Participants walk up Market Street in the 55th annual San Francisco Pride Parade in San Francisco on Sunday, June 29, 2025. Florida on Tuesday filed a lawsuit against three leading medical organizations, accusing them of pushing gender-affirming care medicine policies for profit. File Photo by Terry Schmitt/UPI | License Photo
Florida is suing three major medical associations, including the American Academy of Pediatrics, accusing them of pushing misinformation about gender-affirming care to drive demand for their members’ services and generate profit from membership sales.
The lawsuit was announced Tuesday by Florida Attorney General James Uthmeier in a video statement, naming the World Professional Association for Transgender Health, the Endocrine Society and AAP as defendants.
“We believe these organizations fail to disclose the risks, limits and evidence when promoting so-called gender-affirming care for children,” he said. “For years, these groups have insisted the recommendations were settled science but behind closed doors they knew the evidence was weak, they knew the outcomes uncertain and the risks very real.”
In 2023, @GovRonDeSantis signed legislation to ban so-called "gender-affirming care" for kids. Now it’s time for accountability!

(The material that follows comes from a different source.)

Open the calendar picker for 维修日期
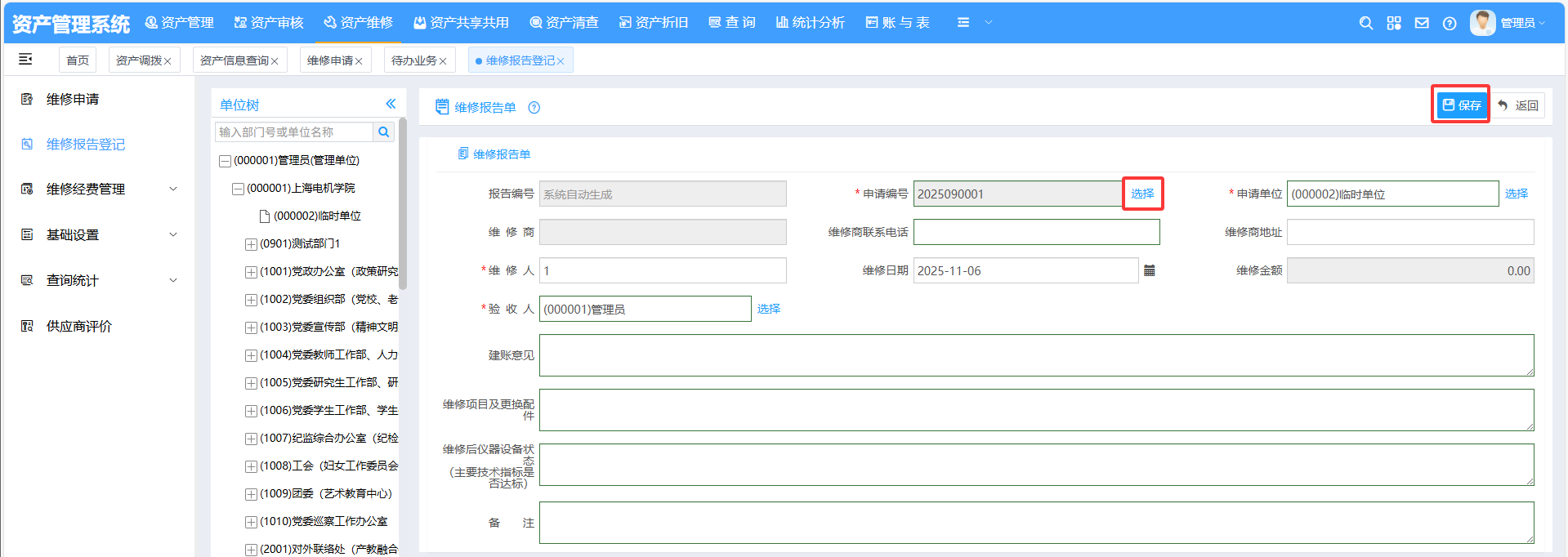 (x=1150, y=270)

Today, my office sued @wpath, @AmerAcadPeds, and @TheEndoSociety for mutilating kids and misleading families. pic.twitter.com/RrbIfYEFEq— Attorney General James Uthmeier (@AGJamesUthmeier) December 9, 2025
Gender-affirming care is a holistic approach to treating gender-dysphoria and is supported by every major medical association as treatment for both adults and children.
It includes a range of therapies, from psychological and behavioral to medical interventions, with surgeries for minors being exceedingly rare. A June 2024 study by Harvard-affiliated researchers found that cisgender minors and adults were far more likely to undergo analogous gender-affirming surgeries than their transgender counterparts.
However, the medical practice has been a target for conservatives for years amid a larger campaign that civil rights organizations see as a threat to the rights of LGBTQ Americans.
The lawsuit announced Tuesday accuses the three organizations of being part of a coordinated campaign to develop clinical guidelines recommending sex intervention for pediatric gender dysphoria.
Florida accuses them of circulating their clinical guidelines “to sell memberships.”
“Because defendants continue to generate demand for pediatric sex interventions by deceiving the public with their phony guidelines, sex intervention providers and ideologues continue to purchase memberships,” Florida states in the lawsuit.
“Defendants’ reprehensible and immoral actions capitalize on the mental distress of children — as well as the natural affections and fears [of] their parents — to help their members sell lucrative surgeries and drugs that irreversibly mutilate and chemically alter children’s bodies without providing any credible medical benefit.”
Florida is asking the court to impose penalties on the defendants and for injunctive relief.
UPI has contacted the WPATH, AAP and the Endocrine Society for comment.
The lawsuit was filed after Florida banned gender-affirming care for minors in 2023. A federal judge struck down then ban the following year, though an appeals court later stayed the ruling as litigation continues.
All three defendants have previously come out against legislation seeking to interfere in the healthcare of children.
“Anti-transgender healthcare legislation is not about protections for children but about eliminating transgender persons on a micro and macro scale,” WPATH President Marci Bowers said in a March 2023 statement. “It is a thinly veiled attempt to enforce the notion of a gender binary.
Critics of such laws and lawsuits argue they are based on false and misinformation information that fuels unfounded fears that ultimately harm transgender and gender-diverse people.
Proponents of such laws and lawsuits rebut that they are seeking to protect children from experimental medicine.
According to the Movement Advancement Project, 26 U.S. states and one territory have bans, though they may not be in effect, on medication and surgical care for transgender youth.
There are an estimated 42,800 transgender youth between the ages of 13 and 17 in Florida, representing about 3.2% of the state’s youth population, according to the UCLA School of Law’s Williams Institute.